How do you respond to a wedding invite if not everyone in your family is invited to attend?

My son has been friends with a boy, Evan, since middle school. They are now 26-years-old and I have been friends with his mom for about the same amount of time.

Evan is getting married and my husband and I have been invited to the wedding. The problem is that my son and Evan had a disagreement over a minor issue a year ago and they no longer keep in touch. My son did not receive a 'save the date', though he had expected one. My husband says we should not go to the wedding nor send a gift. Since I'm good friends with the groom's mother, I would really like to go.

Is it being disloyal to my son if I go to this wedding?  Is it being disloyal to my friend if I don't go?  If I go but my husband does not, what kind of excuse could I give for him? What would you recommend?

The Answer

Your long friendship with Evan's mother is the connection you have to this wedding and that's probably why you received an invitation. It's a honor and a privilege to be invited to a wedding. If that inspires you to want to go, you are absolutely within all good etiquette and good taste to attend the wedding.

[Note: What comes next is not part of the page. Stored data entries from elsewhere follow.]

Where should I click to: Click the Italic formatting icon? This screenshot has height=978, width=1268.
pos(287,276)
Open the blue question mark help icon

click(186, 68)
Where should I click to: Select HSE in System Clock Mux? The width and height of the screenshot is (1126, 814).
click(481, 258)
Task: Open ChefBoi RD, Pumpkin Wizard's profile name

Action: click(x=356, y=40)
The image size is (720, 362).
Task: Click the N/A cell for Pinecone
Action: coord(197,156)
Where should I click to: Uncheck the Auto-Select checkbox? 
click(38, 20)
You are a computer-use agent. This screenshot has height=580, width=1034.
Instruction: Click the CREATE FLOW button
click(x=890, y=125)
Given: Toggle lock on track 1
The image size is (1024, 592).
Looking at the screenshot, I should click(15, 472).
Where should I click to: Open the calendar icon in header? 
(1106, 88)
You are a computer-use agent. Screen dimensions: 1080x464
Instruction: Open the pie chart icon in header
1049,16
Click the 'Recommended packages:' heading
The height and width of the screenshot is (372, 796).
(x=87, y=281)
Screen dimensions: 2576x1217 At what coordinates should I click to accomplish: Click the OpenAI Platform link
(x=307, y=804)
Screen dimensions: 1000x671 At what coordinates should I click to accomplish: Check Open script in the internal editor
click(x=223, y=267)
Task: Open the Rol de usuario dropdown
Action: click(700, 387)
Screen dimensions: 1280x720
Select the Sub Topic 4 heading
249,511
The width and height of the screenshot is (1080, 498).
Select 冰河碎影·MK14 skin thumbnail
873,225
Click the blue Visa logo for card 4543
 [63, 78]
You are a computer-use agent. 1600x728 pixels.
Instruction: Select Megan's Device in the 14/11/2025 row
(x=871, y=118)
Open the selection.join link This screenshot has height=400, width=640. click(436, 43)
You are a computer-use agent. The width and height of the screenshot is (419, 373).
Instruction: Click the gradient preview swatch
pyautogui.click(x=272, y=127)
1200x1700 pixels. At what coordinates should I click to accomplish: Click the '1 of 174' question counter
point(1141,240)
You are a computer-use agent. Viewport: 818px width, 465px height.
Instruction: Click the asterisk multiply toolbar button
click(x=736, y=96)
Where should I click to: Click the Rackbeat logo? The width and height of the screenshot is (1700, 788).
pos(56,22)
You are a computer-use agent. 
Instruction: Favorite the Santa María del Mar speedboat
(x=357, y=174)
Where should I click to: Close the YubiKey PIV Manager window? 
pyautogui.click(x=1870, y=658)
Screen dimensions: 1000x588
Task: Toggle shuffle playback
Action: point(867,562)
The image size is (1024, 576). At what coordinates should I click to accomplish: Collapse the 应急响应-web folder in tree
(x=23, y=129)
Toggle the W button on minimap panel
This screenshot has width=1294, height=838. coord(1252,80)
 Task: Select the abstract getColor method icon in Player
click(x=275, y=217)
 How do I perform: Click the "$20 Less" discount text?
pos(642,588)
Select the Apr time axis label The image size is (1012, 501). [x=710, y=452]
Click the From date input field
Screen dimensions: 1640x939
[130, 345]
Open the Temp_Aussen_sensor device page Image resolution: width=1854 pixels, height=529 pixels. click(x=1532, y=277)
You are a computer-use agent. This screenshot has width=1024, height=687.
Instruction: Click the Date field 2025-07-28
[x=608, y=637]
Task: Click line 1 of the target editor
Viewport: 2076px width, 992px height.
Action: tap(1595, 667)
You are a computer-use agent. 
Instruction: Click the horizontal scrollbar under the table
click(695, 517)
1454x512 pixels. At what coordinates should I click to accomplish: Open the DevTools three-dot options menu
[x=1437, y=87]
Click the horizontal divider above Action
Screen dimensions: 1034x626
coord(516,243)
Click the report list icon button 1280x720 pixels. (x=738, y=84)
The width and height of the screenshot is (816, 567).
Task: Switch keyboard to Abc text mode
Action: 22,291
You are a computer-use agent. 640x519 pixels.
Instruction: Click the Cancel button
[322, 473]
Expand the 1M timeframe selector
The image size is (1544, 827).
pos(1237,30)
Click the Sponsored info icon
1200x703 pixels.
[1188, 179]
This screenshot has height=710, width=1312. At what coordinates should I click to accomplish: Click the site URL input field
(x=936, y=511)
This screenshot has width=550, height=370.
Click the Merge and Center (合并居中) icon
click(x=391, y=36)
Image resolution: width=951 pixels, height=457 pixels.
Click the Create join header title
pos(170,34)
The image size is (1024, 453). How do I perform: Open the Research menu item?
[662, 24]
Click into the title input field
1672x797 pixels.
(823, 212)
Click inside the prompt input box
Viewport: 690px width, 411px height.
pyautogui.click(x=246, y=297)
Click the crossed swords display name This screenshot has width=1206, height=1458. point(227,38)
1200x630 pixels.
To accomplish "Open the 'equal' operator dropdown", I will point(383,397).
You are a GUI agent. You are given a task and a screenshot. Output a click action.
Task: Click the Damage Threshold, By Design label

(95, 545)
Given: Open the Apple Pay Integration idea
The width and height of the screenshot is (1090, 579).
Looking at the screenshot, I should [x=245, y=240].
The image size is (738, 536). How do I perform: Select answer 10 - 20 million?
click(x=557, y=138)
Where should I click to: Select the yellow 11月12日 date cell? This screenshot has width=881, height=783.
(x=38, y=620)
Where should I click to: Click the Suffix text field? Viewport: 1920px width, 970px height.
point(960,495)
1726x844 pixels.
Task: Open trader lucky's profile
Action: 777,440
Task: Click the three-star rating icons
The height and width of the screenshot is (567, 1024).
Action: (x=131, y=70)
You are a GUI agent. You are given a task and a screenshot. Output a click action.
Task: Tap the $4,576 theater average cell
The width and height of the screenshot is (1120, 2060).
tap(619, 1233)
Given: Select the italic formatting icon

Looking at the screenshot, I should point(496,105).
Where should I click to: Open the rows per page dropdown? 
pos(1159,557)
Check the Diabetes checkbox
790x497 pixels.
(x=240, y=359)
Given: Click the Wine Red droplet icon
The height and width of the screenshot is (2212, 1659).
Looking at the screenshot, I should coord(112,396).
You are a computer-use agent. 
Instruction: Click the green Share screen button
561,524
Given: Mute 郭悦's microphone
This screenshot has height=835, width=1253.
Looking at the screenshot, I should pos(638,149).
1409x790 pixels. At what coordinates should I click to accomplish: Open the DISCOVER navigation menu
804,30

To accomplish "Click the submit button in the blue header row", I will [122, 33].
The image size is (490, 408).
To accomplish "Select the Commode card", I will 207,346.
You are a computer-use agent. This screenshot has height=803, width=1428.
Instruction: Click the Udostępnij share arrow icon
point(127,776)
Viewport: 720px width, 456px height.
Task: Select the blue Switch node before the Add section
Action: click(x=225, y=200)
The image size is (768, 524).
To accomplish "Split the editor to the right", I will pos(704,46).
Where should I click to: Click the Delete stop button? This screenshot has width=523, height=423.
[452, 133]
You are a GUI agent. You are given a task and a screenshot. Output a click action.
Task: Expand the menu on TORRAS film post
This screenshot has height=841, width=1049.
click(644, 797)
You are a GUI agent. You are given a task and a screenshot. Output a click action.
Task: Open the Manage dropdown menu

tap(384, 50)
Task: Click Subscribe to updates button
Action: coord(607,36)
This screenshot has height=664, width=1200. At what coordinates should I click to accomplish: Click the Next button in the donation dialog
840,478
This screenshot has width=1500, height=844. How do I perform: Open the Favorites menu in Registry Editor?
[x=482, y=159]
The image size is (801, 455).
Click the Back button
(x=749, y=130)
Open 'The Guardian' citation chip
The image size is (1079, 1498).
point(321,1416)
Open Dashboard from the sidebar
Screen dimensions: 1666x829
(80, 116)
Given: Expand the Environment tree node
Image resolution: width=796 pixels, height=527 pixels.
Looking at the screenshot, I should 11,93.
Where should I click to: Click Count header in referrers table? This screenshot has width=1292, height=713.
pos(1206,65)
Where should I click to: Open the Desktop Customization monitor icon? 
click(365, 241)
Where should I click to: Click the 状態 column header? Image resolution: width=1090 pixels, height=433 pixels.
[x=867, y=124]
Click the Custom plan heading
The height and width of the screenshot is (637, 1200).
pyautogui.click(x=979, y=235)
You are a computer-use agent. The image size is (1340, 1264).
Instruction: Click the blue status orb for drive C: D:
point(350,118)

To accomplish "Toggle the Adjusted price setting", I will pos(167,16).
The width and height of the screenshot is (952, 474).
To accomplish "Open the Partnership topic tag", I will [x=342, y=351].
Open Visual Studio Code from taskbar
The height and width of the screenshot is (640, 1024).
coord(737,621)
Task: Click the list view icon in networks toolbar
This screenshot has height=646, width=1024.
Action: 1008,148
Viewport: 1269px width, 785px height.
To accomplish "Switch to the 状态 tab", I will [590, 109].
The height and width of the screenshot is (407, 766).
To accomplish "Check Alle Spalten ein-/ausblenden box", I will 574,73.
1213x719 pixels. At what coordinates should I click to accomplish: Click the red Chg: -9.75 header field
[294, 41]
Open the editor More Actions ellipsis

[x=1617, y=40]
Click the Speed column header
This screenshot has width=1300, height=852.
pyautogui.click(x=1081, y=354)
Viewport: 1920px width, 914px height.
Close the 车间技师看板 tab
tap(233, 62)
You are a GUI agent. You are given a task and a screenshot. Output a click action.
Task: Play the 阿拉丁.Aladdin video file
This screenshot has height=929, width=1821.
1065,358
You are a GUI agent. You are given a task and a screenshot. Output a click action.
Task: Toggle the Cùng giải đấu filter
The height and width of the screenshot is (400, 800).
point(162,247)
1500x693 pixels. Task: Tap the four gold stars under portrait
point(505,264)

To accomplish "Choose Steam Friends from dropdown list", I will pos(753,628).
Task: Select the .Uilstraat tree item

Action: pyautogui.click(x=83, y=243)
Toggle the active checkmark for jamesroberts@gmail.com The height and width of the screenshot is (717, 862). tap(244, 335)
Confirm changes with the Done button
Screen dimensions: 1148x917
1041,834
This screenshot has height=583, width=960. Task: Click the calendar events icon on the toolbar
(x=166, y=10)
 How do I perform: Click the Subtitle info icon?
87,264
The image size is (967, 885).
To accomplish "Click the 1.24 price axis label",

In terms of your husband's response, it's natural as parents to want to be defensive. As far as answering questions about your husband absence, it's entirely appropriate for you to respond that you're going to be coming alone and your husband won't be attending. There is no need to go into a long and elaborate explanation.

Is it being disloyal to my son if I go to this wedding? Is it being disloyal to my friend if I don't go?

It is good etiquette when you've been invited to a wedding, to respond with a gift. It doesn't need to be anything big, extravagant or expensive but it is polite to reply to the honor of being invited to a wedding with a gift.

Whatever you decide to do, we hope that the wedding is a smashing success. Hopefully, your families are able to resolve these differences in a way that allow you to continue to maintain the friendships that are important to you.